→ **Problem**
Write out each line of the records that has "agent" in it.

→ **Source data**
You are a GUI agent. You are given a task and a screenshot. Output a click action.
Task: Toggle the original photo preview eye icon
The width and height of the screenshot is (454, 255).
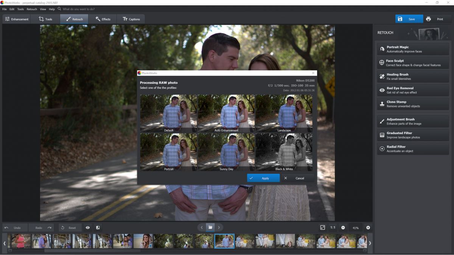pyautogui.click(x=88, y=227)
==
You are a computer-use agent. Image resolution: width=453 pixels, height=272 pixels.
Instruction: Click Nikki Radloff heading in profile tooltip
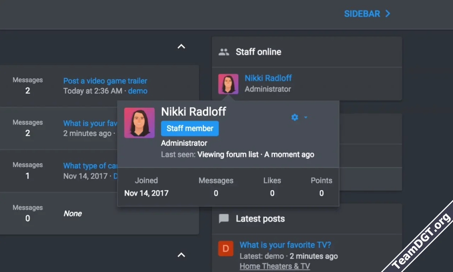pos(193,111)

→ **Exercise answer**
You are a GUI agent. You are given a task and a screenshot. Output a click action.
You are a computer-use agent. Image resolution: width=453 pixels, height=272 pixels.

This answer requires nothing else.